*RECORDS FOR THIS EXERCISE*.

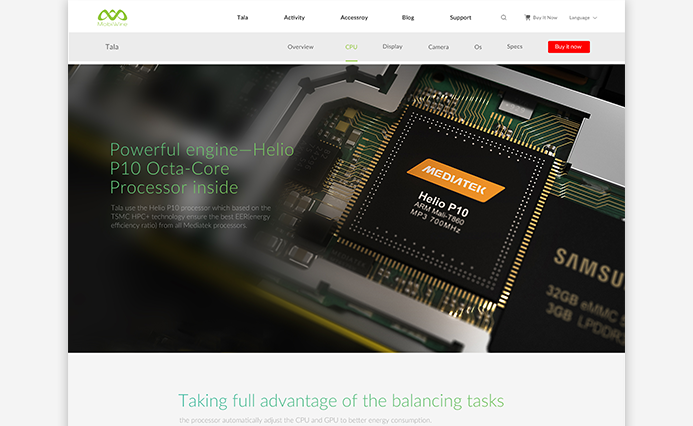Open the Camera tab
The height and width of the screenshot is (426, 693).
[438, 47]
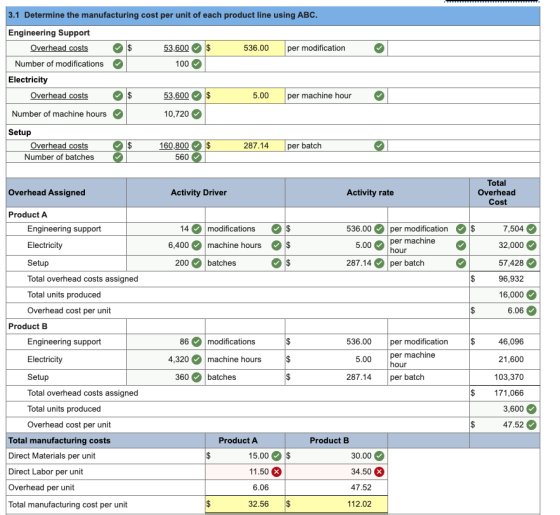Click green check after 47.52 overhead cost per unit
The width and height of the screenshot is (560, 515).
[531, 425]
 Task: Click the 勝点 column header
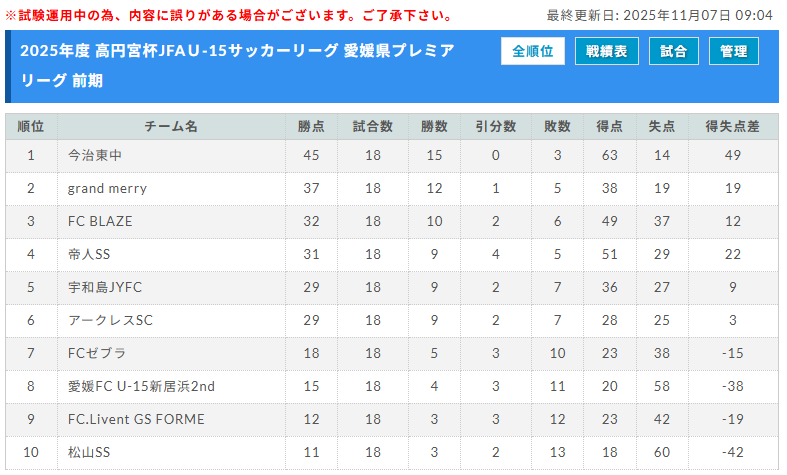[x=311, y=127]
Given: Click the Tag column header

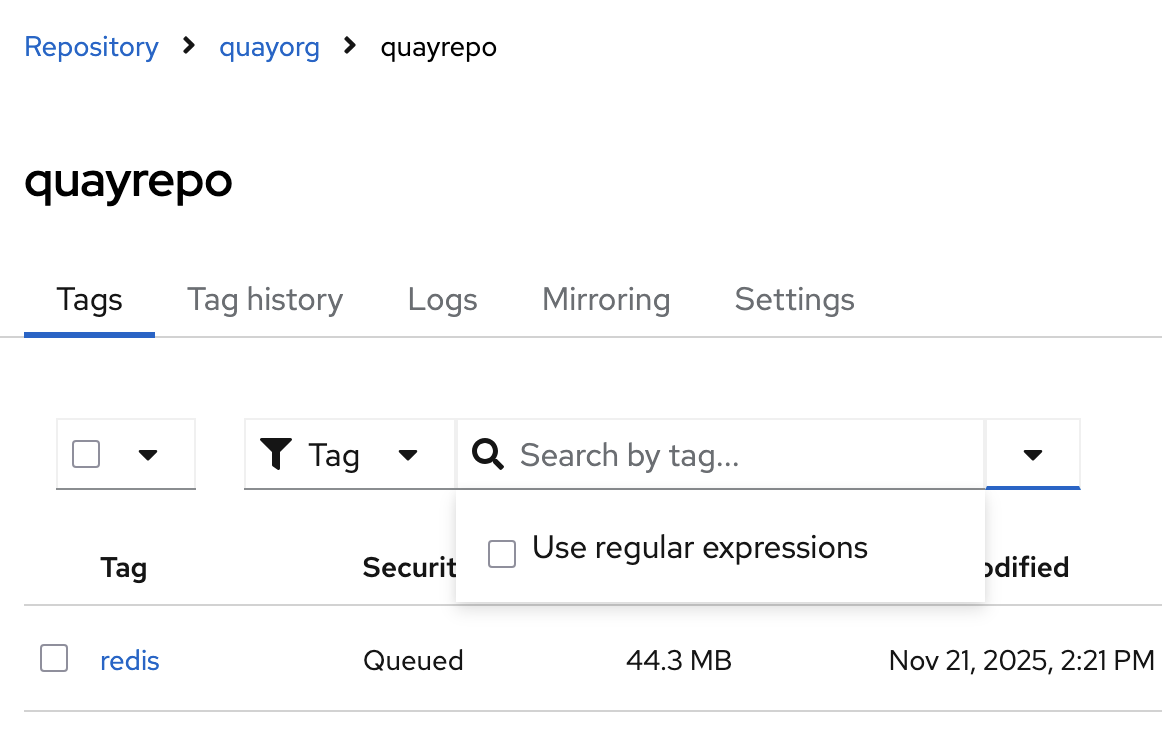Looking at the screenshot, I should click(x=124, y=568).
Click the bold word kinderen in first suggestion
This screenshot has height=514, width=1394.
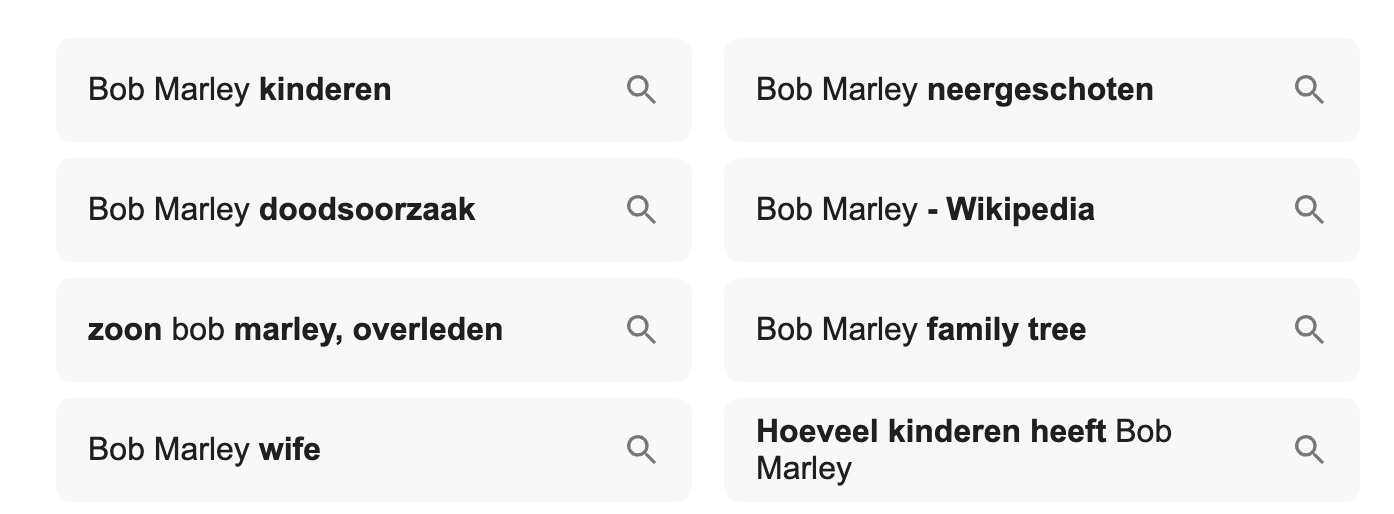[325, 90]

*WHAT THE TASK ASKS*.
Find the line with "Task: Click the 勝点 column header" in the listing above, then write it out along with every later line through the last one, exactly, omitting pictures.

*TASK SOLUTION*.
 Task: Click the 勝点 column header
[x=311, y=127]
Given: Click the Tag column header

Looking at the screenshot, I should click(x=124, y=568).
Click the bold word kinderen in first suggestion
This screenshot has height=514, width=1394.
[325, 90]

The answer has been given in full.